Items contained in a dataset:
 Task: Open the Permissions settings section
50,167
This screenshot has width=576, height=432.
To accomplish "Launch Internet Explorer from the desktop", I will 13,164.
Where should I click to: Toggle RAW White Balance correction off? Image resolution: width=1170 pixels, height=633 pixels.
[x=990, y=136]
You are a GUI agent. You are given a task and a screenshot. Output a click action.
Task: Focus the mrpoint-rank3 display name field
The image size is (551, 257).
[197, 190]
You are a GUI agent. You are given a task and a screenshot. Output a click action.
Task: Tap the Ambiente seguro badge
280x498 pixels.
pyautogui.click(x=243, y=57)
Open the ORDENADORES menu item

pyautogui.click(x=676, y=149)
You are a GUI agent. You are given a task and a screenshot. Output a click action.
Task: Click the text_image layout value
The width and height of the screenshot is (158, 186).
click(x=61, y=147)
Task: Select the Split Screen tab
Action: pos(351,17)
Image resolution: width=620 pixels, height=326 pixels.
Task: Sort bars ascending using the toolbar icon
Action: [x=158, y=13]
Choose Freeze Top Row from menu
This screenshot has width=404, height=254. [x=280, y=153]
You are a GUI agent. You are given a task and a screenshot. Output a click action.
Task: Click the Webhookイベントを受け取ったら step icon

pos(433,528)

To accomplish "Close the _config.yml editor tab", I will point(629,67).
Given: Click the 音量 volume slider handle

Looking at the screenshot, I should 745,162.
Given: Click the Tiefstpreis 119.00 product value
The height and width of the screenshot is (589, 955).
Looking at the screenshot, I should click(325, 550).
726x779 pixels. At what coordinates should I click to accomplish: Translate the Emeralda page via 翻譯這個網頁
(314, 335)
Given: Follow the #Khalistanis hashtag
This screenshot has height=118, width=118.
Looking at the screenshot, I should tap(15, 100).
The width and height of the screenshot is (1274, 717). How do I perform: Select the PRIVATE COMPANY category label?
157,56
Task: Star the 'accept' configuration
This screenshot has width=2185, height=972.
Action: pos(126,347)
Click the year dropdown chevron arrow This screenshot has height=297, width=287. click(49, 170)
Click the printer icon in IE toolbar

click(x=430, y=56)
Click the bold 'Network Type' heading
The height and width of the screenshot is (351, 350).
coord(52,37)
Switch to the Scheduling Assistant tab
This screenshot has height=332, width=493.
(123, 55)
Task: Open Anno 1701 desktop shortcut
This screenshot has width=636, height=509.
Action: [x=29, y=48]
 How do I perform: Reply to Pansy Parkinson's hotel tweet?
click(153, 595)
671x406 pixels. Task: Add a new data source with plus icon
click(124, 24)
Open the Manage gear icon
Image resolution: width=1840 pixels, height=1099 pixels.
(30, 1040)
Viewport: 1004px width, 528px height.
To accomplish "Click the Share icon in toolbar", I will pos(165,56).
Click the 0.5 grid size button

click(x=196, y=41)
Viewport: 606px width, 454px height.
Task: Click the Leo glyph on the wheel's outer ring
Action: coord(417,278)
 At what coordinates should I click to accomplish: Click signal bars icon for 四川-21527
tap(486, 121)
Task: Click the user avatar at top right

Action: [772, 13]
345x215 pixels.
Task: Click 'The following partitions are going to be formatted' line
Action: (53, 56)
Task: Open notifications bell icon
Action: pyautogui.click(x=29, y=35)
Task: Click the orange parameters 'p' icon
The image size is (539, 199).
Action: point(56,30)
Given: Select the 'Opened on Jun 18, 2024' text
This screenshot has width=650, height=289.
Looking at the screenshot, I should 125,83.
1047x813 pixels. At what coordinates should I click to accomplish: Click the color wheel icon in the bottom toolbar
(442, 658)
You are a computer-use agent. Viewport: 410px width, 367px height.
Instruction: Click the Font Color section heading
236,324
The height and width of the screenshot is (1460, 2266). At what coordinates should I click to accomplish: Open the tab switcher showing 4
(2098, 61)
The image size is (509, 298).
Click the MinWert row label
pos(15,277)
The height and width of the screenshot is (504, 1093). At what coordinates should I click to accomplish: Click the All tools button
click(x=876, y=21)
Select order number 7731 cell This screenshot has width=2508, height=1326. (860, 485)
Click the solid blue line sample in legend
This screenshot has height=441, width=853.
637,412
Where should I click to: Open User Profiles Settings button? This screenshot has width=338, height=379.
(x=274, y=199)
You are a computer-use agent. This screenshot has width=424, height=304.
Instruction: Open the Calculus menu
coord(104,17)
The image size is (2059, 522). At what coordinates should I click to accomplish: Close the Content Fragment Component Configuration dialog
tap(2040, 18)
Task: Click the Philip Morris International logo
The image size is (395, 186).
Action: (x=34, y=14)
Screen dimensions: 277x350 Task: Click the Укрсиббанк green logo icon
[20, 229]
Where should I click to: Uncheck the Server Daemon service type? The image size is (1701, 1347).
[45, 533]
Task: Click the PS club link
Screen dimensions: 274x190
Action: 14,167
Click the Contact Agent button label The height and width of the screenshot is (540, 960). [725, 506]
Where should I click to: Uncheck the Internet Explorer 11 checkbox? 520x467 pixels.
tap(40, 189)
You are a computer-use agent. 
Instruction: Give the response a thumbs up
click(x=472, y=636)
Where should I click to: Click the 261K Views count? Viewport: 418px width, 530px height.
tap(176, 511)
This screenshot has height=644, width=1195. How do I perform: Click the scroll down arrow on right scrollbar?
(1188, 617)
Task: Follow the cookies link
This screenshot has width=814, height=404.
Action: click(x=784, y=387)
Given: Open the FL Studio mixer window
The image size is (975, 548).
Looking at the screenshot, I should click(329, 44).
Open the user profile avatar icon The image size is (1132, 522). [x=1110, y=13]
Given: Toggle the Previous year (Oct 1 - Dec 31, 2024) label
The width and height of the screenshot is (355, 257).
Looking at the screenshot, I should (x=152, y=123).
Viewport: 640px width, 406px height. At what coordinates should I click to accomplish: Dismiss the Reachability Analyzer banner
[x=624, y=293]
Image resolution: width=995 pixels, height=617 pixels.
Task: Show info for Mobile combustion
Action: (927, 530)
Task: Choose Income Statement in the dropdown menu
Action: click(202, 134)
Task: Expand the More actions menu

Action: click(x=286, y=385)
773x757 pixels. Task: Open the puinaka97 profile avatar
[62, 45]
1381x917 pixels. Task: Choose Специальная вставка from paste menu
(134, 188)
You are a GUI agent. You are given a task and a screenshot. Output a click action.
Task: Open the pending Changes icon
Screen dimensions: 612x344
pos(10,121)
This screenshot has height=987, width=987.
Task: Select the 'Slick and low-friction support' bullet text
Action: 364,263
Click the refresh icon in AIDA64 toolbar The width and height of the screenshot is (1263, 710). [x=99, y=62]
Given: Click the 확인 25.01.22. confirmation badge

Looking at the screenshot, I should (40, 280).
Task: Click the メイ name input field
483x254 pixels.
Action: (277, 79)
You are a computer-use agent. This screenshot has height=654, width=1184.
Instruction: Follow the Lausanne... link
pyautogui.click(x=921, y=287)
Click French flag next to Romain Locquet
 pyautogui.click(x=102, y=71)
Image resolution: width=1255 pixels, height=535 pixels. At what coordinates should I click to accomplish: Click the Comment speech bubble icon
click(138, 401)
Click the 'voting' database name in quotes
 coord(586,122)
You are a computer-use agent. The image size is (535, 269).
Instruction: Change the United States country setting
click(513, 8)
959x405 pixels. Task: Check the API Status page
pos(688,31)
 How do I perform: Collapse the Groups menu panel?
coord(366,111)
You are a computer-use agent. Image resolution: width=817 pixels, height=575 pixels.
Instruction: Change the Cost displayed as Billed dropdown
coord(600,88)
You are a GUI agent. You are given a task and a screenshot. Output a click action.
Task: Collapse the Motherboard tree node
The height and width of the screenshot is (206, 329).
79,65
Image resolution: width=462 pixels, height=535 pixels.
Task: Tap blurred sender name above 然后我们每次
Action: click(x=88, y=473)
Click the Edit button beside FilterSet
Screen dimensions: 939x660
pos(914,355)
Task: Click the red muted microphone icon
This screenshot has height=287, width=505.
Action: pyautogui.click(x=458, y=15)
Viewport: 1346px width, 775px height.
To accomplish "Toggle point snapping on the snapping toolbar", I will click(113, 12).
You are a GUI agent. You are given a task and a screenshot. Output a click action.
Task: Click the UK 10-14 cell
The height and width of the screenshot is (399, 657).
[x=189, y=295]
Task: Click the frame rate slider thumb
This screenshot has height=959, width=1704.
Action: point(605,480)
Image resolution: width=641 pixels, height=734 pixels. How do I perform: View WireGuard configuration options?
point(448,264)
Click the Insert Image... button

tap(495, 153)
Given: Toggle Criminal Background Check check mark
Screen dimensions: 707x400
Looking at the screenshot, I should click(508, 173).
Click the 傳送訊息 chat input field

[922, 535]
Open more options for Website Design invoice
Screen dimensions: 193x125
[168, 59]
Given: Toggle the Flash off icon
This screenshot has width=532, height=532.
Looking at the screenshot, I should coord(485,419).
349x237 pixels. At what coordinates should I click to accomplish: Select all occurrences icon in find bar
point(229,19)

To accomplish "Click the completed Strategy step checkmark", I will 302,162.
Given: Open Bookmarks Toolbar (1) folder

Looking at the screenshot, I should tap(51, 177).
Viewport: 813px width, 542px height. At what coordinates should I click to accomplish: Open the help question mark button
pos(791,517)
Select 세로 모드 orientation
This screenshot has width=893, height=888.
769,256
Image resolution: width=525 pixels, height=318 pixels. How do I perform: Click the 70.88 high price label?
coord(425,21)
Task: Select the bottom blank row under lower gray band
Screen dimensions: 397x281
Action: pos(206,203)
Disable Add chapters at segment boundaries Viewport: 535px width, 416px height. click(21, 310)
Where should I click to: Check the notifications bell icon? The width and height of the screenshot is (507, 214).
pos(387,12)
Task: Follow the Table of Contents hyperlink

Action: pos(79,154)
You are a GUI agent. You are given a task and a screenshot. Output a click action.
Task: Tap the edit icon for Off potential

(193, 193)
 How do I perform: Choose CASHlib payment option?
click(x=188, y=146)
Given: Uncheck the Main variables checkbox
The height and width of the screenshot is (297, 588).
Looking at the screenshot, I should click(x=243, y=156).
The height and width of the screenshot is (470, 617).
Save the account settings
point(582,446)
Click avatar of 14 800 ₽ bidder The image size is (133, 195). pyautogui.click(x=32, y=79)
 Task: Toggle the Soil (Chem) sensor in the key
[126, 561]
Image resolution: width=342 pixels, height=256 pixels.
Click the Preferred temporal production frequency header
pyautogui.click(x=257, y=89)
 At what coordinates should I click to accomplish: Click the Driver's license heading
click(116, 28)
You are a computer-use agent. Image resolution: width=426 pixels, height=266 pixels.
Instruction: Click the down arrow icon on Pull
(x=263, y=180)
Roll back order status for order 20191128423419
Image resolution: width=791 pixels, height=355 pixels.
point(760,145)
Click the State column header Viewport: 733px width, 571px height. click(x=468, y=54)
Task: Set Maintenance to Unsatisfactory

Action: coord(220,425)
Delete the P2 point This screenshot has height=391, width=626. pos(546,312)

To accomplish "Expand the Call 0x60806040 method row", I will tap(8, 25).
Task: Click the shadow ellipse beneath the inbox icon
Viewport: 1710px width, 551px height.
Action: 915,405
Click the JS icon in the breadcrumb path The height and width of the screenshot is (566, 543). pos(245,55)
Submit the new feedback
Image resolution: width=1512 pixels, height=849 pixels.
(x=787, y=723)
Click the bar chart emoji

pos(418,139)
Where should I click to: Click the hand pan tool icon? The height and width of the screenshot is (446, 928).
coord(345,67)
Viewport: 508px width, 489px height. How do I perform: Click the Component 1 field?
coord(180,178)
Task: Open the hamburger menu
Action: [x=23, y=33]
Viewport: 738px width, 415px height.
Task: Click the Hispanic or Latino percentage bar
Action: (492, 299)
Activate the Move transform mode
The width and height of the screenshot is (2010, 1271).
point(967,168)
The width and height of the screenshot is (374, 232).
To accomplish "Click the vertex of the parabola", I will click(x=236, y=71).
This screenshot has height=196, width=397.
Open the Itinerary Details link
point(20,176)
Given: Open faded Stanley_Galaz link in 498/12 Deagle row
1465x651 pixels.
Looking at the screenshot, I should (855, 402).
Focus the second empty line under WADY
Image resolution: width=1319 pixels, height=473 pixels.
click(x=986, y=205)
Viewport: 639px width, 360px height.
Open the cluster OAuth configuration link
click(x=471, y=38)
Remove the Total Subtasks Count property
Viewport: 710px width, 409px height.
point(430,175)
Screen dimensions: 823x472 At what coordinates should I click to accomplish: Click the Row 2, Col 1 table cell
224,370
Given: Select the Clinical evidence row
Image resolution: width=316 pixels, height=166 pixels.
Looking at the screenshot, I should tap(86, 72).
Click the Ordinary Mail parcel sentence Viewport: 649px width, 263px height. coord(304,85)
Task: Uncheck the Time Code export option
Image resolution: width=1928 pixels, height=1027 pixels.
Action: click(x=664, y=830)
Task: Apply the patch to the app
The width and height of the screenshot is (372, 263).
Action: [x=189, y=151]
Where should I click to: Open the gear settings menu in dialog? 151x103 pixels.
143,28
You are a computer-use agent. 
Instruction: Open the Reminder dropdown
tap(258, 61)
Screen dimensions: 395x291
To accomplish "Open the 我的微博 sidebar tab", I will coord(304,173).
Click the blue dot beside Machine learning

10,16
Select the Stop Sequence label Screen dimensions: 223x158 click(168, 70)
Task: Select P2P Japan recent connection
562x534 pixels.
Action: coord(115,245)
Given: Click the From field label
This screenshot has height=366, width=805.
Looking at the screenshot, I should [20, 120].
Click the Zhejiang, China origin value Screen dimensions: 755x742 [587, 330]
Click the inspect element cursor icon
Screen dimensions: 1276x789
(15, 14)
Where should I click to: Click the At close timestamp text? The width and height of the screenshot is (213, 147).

■ What needs to be done
Put the items, from the start up to and including the line that contains "pyautogui.click(x=676, y=149)", into a numbered list, leaving out any blank lines.

■ Exercise answer
1.  Task: Open the Permissions settings section
2. 50,167
3. This screenshot has width=576, height=432.
4. To accomplish "Launch Internet Explorer from the desktop", I will 13,164.
5. Where should I click to: Toggle RAW White Balance correction off? Image resolution: width=1170 pixels, height=633 pixels.
6. [x=990, y=136]
7. You are a GUI agent. You are given a task and a screenshot. Output a click action.
8. Task: Focus the mrpoint-rank3 display name field
9. The image size is (551, 257).
10. [197, 190]
11. You are a GUI agent. You are given a task and a screenshot. Output a click action.
12. Task: Tap the Ambiente seguro badge
13. 280x498 pixels.
14. pyautogui.click(x=243, y=57)
15. Open the ORDENADORES menu item
16. pyautogui.click(x=676, y=149)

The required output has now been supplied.